BEGIN Passage to read
It is a data-driven world. Sourcing and consuming external data is the necessity of many businesses. Not only that, leveraging publicly available data is the only way to survive and undercut competition for many businesses. While web scraping is the key to unlocking access to web data, there is lots of confusion, and myths, around the legality and ethics of web scraping. This article aims to address those and bring clarity to the topic. It also goes over the best practices you should follow, as well as the legal and ethical boundaries you should respect, to get the best out of web scraping while keeping it safe and legal.
Web scraping is a great way to source useful external data for data-driven businesses around the globe. However, there is lots of confusion on the legality of web scraping. If you type the question, “Is web scraping legal?” on Google, you’ll find opposing views on the topic, depending on who is answering it. While data scraping companies will try to paint an optimistic picture to get more business, anti-scraping service providers will equate it with data theft to sell their solutions.
The truth is that almost all big companies use web scraping, one way or the other, to collect data about their competitors and markets. They do not see it as unethical for their own use. However, it may irk them when they find others scraping their own websites.
In this blog, I will try to take an unbiased view. Things may not always be black and white and may be open to interpretation in some situations, though. So, I would recommend seeking legal advice when in doubt. This article does not intend to provide legal advice.
Before we look into whether web scraping is legal or illegal, let’s understand what it is.
The same operation could be performed by humans, but it will be much slower. An example is to download product attributes for a few thousand items on Amazon.
So, is it legal to scrape a website, then?
There is no law in the US, or elsewhere, that says web scraping is illegal. So does that mean web scraping is legal? It depends on what data you are scraping and how you are using it.
Web Scraping is simply a tool to automate what humans can otherwise do manually. A tool itself cannot be legal or illegal. It’s the use of the tool that can be legal or illegal.
Data scraping has been in use for a long time. Search engines use bots to discover and index web pages. Price comparison websites use scraping to inform their consumers before they make purchases. You could even scrape your own website for analytics. At the same time, bad actors may use scraping to conduct fraudulent activities such as data theft or DDoS attacks.
Though web scraping is not illegal, it’s a technology you should use with care. There are boundaries that you would want to respect to make sure you don’t get into legal trouble. If you scrape smartly, abiding by the ethical web scraping practices, it’s highly unlikely for it to be held against you even if the websites you are scraping do not like it.
It comes down to three things that decide legality:
The following section will help you evaluate your use case and determine whether your web scraping use case lies in the safe zone or not.
END Passage to read
▸ Exercises to complete:
**a.** Copy the stretch of the web scraping article from "The truth is" through "a website, then?", substituting "eBay" for "Amazon".
**b.** According to the web scraping article, what do search engines use bots for?
Rely only on the web scraping article.
BEGIN Material shown
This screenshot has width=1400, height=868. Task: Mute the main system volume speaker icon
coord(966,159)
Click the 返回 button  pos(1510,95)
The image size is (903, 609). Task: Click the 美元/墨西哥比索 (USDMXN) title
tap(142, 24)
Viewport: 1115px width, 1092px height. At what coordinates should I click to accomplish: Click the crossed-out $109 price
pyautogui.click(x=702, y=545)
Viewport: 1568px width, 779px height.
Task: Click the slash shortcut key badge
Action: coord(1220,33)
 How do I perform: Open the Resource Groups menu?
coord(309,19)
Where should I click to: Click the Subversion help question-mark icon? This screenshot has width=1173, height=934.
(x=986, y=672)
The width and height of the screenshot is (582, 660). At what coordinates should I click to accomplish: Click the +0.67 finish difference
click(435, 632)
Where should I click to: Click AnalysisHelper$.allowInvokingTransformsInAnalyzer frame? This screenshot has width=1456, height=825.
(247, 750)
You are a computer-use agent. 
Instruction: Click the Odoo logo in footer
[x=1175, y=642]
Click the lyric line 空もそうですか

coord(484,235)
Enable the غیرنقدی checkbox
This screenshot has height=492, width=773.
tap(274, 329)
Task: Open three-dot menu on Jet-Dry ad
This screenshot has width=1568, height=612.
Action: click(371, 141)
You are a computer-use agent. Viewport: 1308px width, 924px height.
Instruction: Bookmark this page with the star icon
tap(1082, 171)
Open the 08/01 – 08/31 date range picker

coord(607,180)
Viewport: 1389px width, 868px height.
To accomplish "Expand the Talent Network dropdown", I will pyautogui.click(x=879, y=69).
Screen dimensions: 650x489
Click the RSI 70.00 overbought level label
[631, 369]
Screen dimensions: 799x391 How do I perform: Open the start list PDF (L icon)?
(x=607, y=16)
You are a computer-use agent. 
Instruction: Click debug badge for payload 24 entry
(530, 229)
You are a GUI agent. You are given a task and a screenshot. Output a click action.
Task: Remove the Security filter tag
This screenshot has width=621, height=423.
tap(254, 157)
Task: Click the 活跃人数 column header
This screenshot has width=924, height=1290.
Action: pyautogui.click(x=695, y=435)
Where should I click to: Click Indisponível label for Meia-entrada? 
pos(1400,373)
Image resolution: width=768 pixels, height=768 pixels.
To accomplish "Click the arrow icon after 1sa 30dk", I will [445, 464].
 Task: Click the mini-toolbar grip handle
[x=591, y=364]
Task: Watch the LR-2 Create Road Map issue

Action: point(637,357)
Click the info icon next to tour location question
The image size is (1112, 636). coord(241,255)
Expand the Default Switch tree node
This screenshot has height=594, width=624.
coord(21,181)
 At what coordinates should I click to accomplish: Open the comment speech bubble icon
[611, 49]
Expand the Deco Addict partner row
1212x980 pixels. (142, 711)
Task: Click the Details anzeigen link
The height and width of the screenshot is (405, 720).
END Material shown
▸ Results of the exercise:
**a.**
The truth is that almost all big companies use web scraping, one way or the other, to collect data about their competitors and markets. They do not see it as unethical for their own use. However, it may irk them when they find others scraping their own websites.
In this blog, I will try to take an unbiased view. Things may not always be black and white and may be open to interpretation in some situations, though. So, I would recommend seeking legal advice when in doubt. This article does not intend to provide legal advice.
Before we look into whether web scraping is legal or illegal, let’s understand what it is.
The same operation could be performed by humans, but it will be much slower. An example is to download product attributes for a few thousand items on eBay.
So, is it legal to scrape a website, then?

**b.** To discover and index web pages.